» REQUIRED ACTION
Search the records for the word "resolution" and copy each line in which it appears.

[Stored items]
-------
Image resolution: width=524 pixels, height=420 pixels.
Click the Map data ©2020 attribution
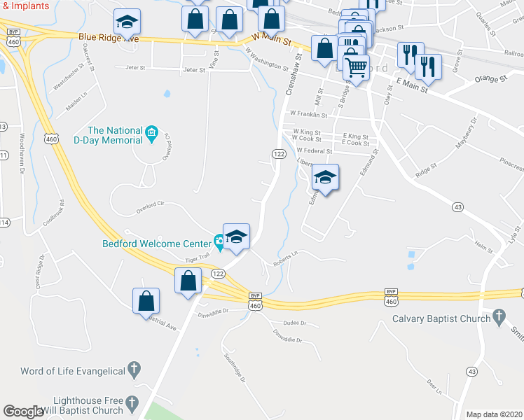[495, 414]
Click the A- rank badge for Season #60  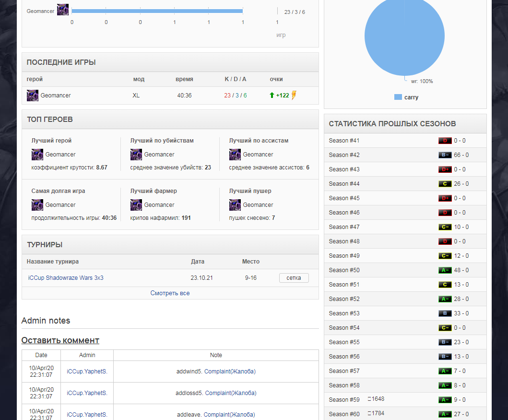click(x=445, y=414)
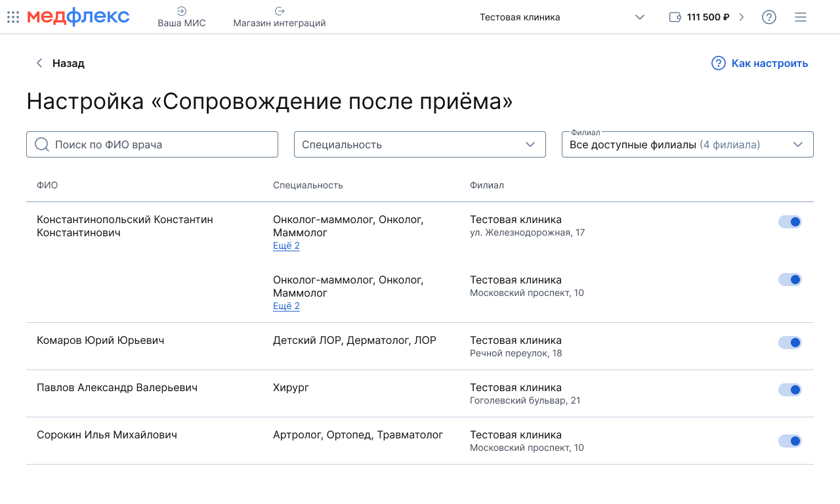Click the arrow next to balance 111 500 ₽
This screenshot has width=840, height=504.
pyautogui.click(x=742, y=17)
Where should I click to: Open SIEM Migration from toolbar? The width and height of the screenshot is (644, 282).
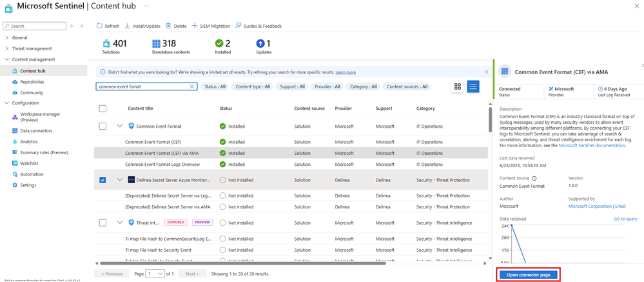point(211,26)
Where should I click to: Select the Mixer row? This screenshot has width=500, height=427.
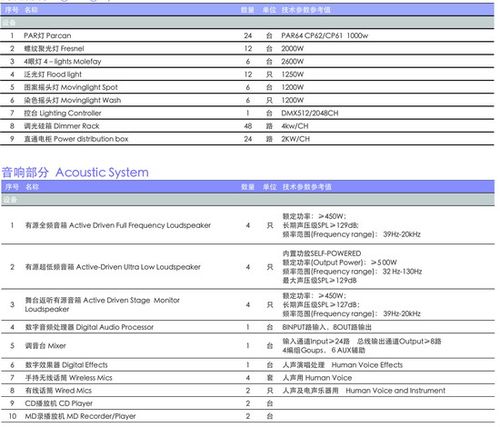(248, 346)
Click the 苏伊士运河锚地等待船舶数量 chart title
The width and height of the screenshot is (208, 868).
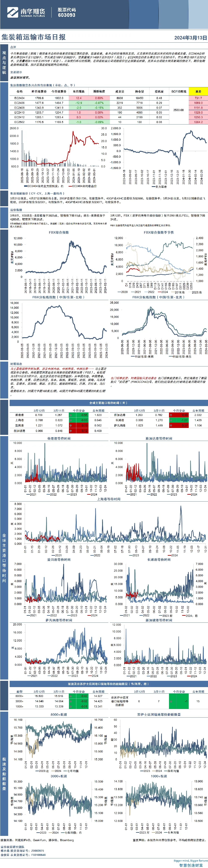coord(159,715)
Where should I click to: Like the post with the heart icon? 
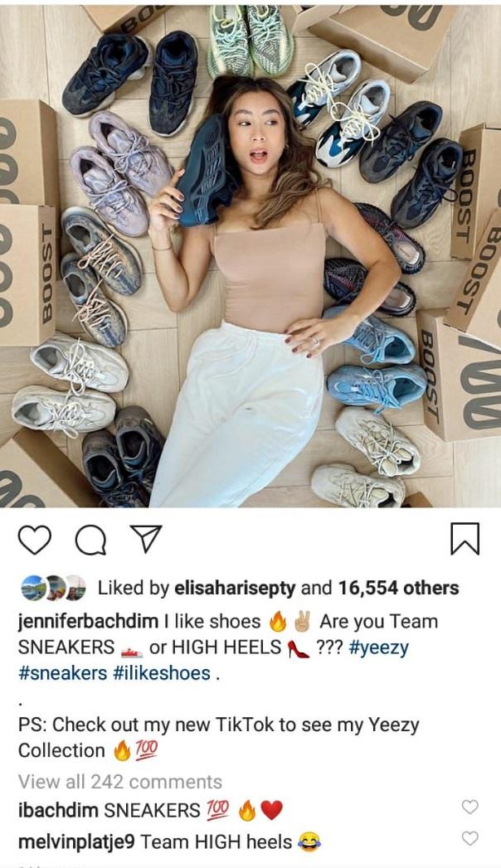(34, 540)
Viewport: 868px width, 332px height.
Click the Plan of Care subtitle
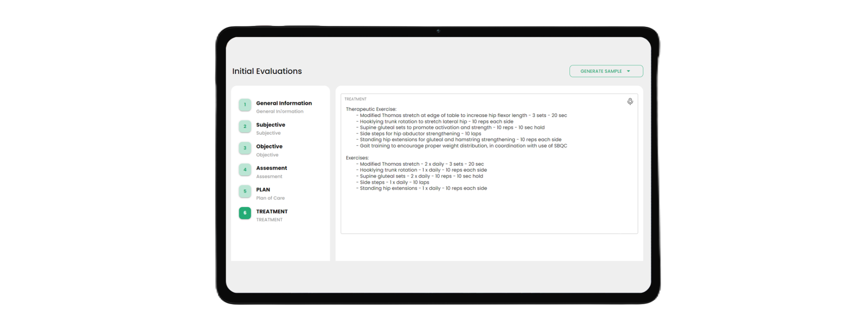click(x=270, y=198)
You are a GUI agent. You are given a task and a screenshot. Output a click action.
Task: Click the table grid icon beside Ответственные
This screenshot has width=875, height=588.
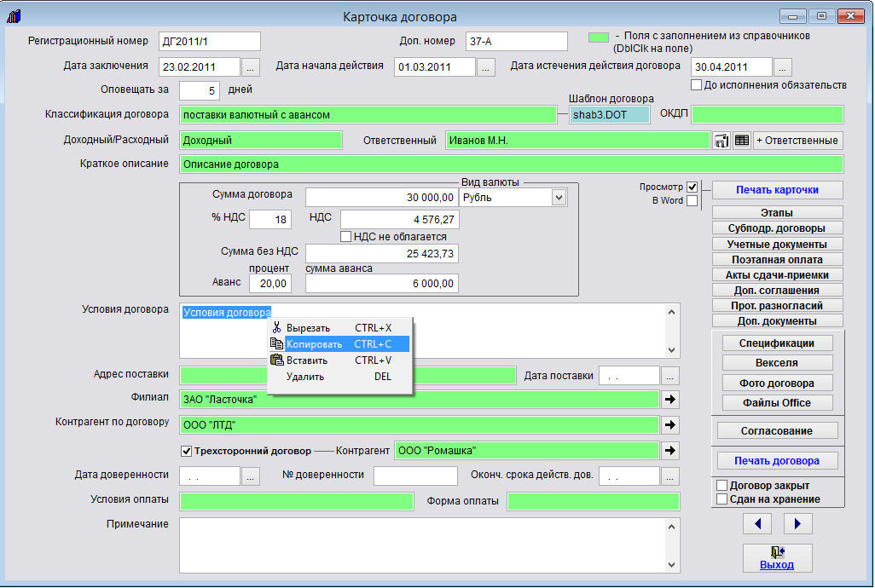tap(742, 141)
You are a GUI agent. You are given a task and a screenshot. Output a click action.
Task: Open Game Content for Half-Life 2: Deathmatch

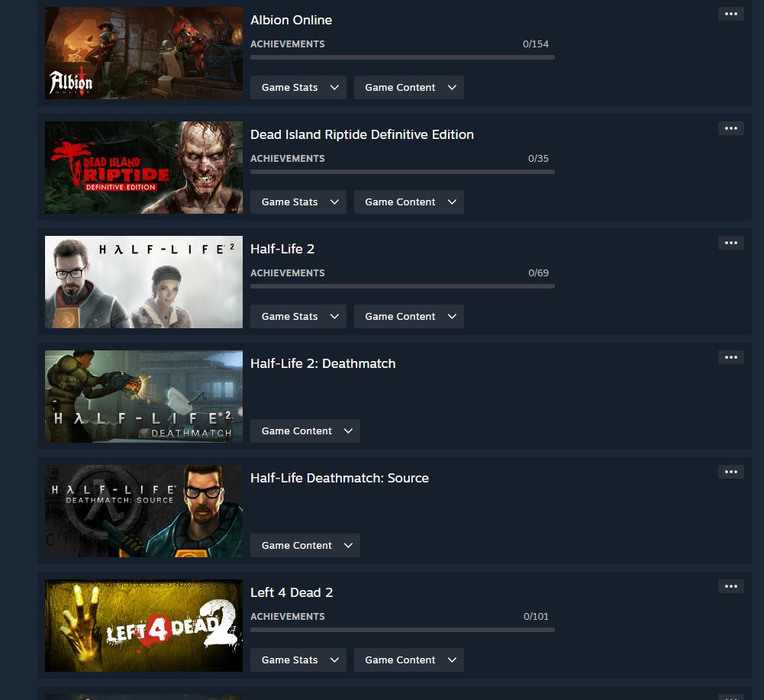(305, 431)
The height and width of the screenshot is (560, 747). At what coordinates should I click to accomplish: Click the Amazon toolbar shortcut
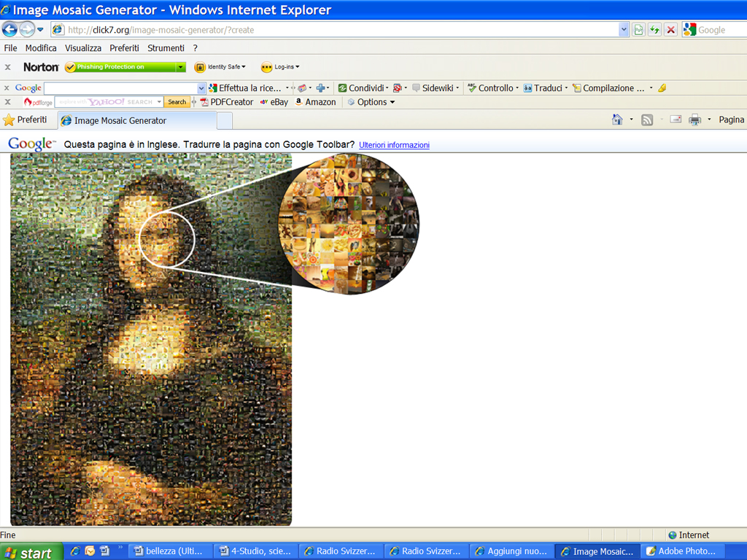(315, 102)
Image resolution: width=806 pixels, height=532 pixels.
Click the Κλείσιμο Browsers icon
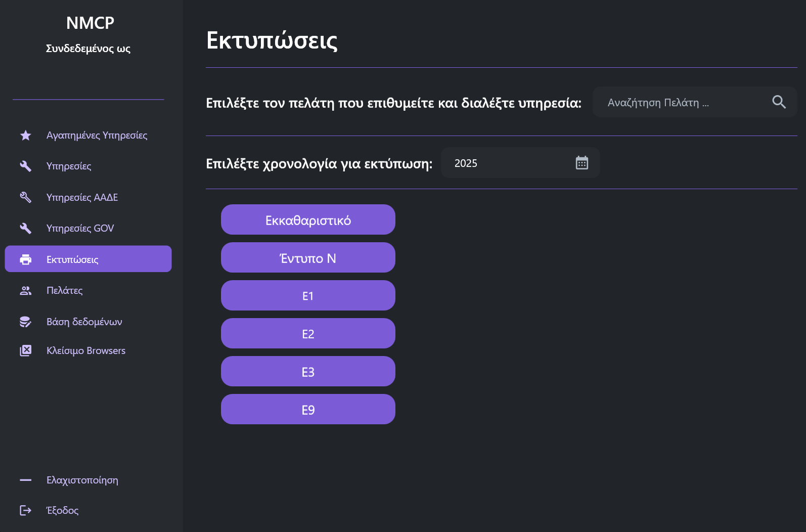pyautogui.click(x=26, y=350)
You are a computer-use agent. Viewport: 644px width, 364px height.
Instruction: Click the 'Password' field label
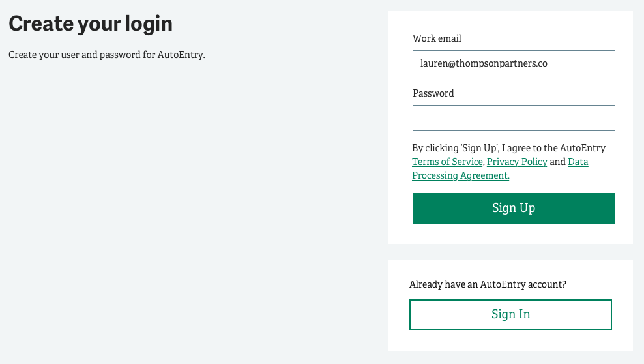click(x=433, y=93)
-------
» RESPONSE
Image resolution: width=524 pixels, height=420 pixels.
Image resolution: width=806 pixels, height=532 pixels.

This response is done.